Published: Friday, June 13, 2014 9:25 p.m. CST

GARDNER – The Gardner Fire Protection District was victorious against the former Gardner Volunteer Fire Department at the appellate level, but the department isn't giving up and is trying to get the case before the Illinois Supreme Court.

"I think it should be attractive [to the supreme court] because it is unique circumstances concerning a government body, the district, forcing the department, a nonprofit providing service," Timothy Rathbun, attorney for the former department with Rathbun, Cservenyak & Kozol.

A petition to appeal the Appellate Court of Illinois Third District’s decision to the Illinois Supreme Court is currently pending after being filed last month.

"I don't believe the Supreme Court should grant the petition to appeal," attorney for the fire protection district, Richard Porter of Hinshaw & Culbertson said. "Even if it did, I find it highly unlikely it would reverse the decision,"  

The litigation first began years ago when the fire protection district terminated its contract for services with the volunteer department. Under that arrangement, the department, run by former fire Chief Randy Wilkey, provided fire protection services to Gardner using tax dollars provided by the district.

The district accused the department of using its money for legal fees to argue an election for district trustees. In addition, the department had a credit card balance of about $47,000 it refused to account for.

The department argued then it could not misappropriate its own funds. The department then filed suit that the district terminated their contract “arbitrarily and capriciously,” and it was not in the district’s discretion to do so.

About a year ago, Grundy County Judge Robert Marsaglia ordered the fire district had the right to terminate the contract of the volunteer department when the department no longer provided satisfactory services.

The department filed an appeal of Marsaglia’s decision, and in February the Appellate Court ruled the original court properly granted the fire district’s motions.

"The main reason [for petitioning the supreme court] is because it seems to be an injustice to deny a volunteer fire department for no other reason than political infighting in a small town," Rathbun said. "There is something missing ... it's a travesty. If you don't want people to be fireman, OK. But to destroy it ... I personally think it's disgusting. It was just destroyed."

Both attorneys said the Supreme Court does not have to commit to a time line on deciding whether to accept the case. But Porter said he expects it will decide in the next couple of months.
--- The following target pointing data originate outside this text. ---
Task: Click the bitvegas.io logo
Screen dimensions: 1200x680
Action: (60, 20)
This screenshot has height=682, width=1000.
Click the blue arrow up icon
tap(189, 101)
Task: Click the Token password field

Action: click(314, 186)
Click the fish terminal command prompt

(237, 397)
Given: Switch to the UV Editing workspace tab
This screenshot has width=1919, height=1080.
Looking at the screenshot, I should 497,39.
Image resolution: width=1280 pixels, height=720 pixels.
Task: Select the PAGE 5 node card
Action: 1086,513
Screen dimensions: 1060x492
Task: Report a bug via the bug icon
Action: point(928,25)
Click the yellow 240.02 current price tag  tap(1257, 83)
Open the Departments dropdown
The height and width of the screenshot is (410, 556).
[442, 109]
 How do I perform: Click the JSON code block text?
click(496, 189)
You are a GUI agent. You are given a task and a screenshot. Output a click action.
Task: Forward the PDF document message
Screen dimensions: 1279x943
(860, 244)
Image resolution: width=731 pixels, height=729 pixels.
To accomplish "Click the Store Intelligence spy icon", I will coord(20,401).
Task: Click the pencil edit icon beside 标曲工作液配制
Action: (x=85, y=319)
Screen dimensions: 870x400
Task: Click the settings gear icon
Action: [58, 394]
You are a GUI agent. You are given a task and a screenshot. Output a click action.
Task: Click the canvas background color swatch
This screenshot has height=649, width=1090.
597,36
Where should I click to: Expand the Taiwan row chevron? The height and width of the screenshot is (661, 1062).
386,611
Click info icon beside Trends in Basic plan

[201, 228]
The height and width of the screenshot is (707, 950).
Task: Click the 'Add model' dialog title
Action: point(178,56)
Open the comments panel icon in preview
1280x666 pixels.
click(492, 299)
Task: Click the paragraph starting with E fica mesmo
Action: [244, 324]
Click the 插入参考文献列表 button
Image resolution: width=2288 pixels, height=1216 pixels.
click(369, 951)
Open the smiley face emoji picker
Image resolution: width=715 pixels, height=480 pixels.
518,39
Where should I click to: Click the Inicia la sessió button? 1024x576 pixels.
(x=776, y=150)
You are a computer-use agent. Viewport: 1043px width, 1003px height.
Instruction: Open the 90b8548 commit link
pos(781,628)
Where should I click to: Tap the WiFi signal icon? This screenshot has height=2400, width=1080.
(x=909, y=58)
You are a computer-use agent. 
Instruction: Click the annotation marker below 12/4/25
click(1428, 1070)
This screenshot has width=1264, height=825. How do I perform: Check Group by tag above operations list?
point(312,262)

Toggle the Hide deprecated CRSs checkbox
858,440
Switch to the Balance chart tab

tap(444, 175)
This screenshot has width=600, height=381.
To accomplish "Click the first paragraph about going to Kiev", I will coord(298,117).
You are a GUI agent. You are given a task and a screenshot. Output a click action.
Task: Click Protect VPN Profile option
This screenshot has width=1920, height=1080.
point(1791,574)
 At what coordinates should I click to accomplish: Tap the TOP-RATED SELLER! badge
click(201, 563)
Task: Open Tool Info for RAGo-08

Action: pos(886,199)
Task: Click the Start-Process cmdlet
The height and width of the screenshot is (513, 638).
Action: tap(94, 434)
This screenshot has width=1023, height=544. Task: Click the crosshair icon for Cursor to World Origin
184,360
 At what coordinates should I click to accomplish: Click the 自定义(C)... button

"We do not have to respond [to the petition]," he said. "If it is granted then obviously we have to respond to the appeal and once again incur more expense for the appeal.

"I don't see any basis here to reverse the opinion."

The whole battle between the district and department started when former department chief Wilkey refused to give the district board original receipts from which to pay the department’s bills, according to previous statements by district representatives and Wilkey.

Eventually, when Wilkey refused to give originals, the district refused to pay the bills. This led to the feud going to court and the district no longer recognizing Wilkey as chief.

In October 2013, when a previous ruling in favor of the district came in, the fire district and its new chief, Terry Jensen, took over the Gardner fire station. It had previously taken over equipment through court order.